(The task) In the forum thread below about living near Canary Wharf, what type of visa does the original poster say they will be moving with?

(Reading passage)
* * * * * * *
# Where to live near Canary Wharf? Rent prices?



## movingtoUK (Feb 7, 2010)

I will be moving to London with my wife and small children as an Intercompany transfer from NY. We are just starting to do our homework and have a ton of questions, we would appreciate any help we can get:

1) I will work in Canary Wharf, what are good places to live less than 40 minutes from there by tube? What about E1,E2,E3 and E14? NW6 or NW10?

2) We may be able to afford up to a 500Pounds per week rental, is that enough to get a 4 bedroom house? How much would be the council tax for such a property? Do we or the property owner have to pay the council tax? How much are the utilities (electricity, gas, water, telephone and cable)?

3) I will be going with a Tier 2 work visa, will my wife be allowed to work?

Any help would be greatly appreciated!


----------



## Weebie (Sep 16, 2009)

movingtoUK said:


> I will be moving to London with my wife and small children as an Intercompany transfer from NY. We are just starting to do our homework and have a ton of questions, we would appreciate any help we can get:
> 
> 1) I will work in Canary Wharf, what are good places to live less than 40 minutes from there by tube? What about E1,E2,E3 and E14? NW6 or NW10?
> 
> ...


1

Parts areoudn therer are a bit sterile but one of the better parts of london. On If you're on the Jubilee line it does'n't take long to get to teh wharf.

2

Yes

3

Yes


----------



## Joppa (Sep 7, 2009)

movingtoUK said:


> I will be moving to London with my wife and small children as an Intercompany transfer from NY. We are just starting to do our homework and have a ton of questions, we would appreciate any help we can get:
> 
> 1) I will work in Canary Wharf, what are good places to live less than 40 minutes from there by tube? What about E1,E2,E3 and E14? NW6 or NW10?


You can also look for areas on the Essex side, where property prices are lower and you may find environment better for a family (green space, good schools, personal safety etc).
* * * * * * *
(Information given)
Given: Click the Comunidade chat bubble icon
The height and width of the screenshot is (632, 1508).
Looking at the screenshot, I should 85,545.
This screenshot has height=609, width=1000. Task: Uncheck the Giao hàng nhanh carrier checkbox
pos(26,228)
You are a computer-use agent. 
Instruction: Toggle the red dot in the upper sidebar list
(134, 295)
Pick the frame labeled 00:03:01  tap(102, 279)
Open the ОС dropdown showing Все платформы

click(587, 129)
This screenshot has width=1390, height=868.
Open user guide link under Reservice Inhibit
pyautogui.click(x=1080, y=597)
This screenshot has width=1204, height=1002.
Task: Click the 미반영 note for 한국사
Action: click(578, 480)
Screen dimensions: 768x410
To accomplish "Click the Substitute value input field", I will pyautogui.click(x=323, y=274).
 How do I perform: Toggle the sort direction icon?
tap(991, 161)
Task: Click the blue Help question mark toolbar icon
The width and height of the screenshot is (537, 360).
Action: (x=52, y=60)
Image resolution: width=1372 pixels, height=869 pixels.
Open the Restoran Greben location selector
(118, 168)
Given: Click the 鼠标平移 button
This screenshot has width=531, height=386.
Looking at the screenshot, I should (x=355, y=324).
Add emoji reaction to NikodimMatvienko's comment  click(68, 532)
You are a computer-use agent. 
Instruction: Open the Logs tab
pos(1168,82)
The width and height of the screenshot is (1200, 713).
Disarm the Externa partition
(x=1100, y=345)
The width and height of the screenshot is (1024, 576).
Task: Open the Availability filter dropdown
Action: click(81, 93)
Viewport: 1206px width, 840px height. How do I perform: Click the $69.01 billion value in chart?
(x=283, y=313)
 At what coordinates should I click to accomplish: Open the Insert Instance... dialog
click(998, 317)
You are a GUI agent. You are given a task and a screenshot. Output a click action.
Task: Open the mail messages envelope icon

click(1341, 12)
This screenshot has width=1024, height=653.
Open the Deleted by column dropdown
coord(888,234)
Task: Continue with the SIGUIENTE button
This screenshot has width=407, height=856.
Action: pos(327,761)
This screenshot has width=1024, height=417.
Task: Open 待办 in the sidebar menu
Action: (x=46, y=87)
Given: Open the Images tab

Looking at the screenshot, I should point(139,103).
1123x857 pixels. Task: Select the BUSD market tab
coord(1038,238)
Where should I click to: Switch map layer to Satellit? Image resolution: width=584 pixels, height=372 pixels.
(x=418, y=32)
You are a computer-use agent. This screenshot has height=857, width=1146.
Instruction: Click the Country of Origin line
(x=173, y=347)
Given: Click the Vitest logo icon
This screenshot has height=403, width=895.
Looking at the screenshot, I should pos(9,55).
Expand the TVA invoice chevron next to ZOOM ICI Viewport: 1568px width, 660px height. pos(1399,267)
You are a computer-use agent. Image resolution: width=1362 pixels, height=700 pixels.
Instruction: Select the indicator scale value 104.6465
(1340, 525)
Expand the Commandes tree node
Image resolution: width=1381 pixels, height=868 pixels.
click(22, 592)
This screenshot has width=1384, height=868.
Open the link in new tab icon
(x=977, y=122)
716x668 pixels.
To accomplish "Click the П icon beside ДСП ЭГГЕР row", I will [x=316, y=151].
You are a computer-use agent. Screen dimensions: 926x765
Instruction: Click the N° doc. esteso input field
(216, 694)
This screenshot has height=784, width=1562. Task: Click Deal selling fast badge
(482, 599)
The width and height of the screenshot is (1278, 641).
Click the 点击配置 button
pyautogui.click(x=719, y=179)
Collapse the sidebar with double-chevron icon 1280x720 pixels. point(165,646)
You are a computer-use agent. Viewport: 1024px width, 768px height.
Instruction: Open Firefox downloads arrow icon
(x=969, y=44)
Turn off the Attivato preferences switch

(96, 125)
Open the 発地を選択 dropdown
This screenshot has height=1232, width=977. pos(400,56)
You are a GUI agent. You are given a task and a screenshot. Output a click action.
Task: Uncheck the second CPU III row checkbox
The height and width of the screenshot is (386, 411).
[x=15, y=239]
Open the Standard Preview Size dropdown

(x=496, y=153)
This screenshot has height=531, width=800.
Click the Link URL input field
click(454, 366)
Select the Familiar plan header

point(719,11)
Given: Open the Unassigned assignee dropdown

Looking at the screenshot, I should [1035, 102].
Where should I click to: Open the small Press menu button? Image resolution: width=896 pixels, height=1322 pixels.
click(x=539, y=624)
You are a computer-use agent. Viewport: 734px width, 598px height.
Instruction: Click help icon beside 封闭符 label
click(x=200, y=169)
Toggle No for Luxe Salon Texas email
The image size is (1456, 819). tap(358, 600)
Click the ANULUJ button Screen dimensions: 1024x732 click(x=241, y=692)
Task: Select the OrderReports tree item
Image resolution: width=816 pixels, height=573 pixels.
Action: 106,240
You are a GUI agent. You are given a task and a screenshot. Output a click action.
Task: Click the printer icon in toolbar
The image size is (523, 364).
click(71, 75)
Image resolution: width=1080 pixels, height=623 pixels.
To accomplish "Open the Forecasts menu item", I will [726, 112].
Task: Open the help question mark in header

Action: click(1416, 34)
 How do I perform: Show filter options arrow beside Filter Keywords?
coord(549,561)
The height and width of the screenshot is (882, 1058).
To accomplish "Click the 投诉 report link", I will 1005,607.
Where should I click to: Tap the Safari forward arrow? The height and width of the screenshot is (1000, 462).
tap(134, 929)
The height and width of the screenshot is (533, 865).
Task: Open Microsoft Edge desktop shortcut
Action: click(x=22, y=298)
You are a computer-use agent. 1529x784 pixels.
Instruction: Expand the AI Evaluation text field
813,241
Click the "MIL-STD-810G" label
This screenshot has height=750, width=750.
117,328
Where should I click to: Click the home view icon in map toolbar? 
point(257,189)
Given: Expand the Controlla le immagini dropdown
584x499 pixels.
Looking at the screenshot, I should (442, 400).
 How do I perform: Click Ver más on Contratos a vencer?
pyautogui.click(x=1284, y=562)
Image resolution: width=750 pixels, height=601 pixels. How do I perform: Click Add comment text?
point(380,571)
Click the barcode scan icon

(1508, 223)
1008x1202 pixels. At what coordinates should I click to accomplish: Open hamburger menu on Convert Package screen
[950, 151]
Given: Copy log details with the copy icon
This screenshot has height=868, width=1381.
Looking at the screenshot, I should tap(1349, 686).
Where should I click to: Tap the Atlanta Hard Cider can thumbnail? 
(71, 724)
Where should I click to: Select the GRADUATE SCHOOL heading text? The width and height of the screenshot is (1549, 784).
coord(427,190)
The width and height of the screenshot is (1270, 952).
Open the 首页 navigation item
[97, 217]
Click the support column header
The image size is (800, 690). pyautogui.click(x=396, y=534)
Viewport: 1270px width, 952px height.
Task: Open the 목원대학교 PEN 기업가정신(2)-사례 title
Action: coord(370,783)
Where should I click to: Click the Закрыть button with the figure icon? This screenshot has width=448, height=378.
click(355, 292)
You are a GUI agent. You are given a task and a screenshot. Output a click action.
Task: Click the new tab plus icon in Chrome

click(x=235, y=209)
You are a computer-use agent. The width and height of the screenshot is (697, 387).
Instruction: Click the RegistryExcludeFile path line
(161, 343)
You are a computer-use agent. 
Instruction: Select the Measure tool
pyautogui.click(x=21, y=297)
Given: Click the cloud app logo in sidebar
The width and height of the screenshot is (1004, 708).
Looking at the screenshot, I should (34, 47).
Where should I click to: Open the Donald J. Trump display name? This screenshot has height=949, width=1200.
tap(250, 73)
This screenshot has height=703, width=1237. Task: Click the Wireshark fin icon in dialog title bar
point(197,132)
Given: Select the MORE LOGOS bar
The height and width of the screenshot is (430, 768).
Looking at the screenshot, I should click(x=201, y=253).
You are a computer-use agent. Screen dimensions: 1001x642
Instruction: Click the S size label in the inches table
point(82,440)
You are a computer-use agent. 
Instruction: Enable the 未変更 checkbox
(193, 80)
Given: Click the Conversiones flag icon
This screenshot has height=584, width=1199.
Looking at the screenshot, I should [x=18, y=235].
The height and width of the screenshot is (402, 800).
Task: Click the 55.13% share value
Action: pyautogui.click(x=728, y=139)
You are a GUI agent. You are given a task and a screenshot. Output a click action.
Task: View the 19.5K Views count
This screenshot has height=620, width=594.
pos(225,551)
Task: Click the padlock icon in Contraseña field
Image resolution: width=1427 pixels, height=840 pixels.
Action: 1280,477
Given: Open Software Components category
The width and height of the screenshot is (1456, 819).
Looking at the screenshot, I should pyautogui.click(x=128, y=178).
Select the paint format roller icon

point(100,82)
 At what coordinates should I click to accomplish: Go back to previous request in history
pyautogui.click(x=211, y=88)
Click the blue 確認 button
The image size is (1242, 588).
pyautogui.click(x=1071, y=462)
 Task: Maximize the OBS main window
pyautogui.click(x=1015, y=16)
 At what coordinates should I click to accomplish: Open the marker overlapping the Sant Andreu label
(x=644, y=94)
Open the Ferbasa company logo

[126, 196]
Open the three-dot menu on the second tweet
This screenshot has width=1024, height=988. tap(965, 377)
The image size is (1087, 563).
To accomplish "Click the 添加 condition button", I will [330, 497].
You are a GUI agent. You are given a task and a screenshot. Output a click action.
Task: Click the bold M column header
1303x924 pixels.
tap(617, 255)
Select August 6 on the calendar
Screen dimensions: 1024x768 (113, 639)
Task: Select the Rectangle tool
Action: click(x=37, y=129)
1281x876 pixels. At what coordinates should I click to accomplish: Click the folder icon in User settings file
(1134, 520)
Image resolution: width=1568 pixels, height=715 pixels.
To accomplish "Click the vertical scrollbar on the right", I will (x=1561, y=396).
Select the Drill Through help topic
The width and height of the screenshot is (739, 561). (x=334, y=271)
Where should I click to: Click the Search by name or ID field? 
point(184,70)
* * * * * * *
(Answer in full) A Tier 2 work visa.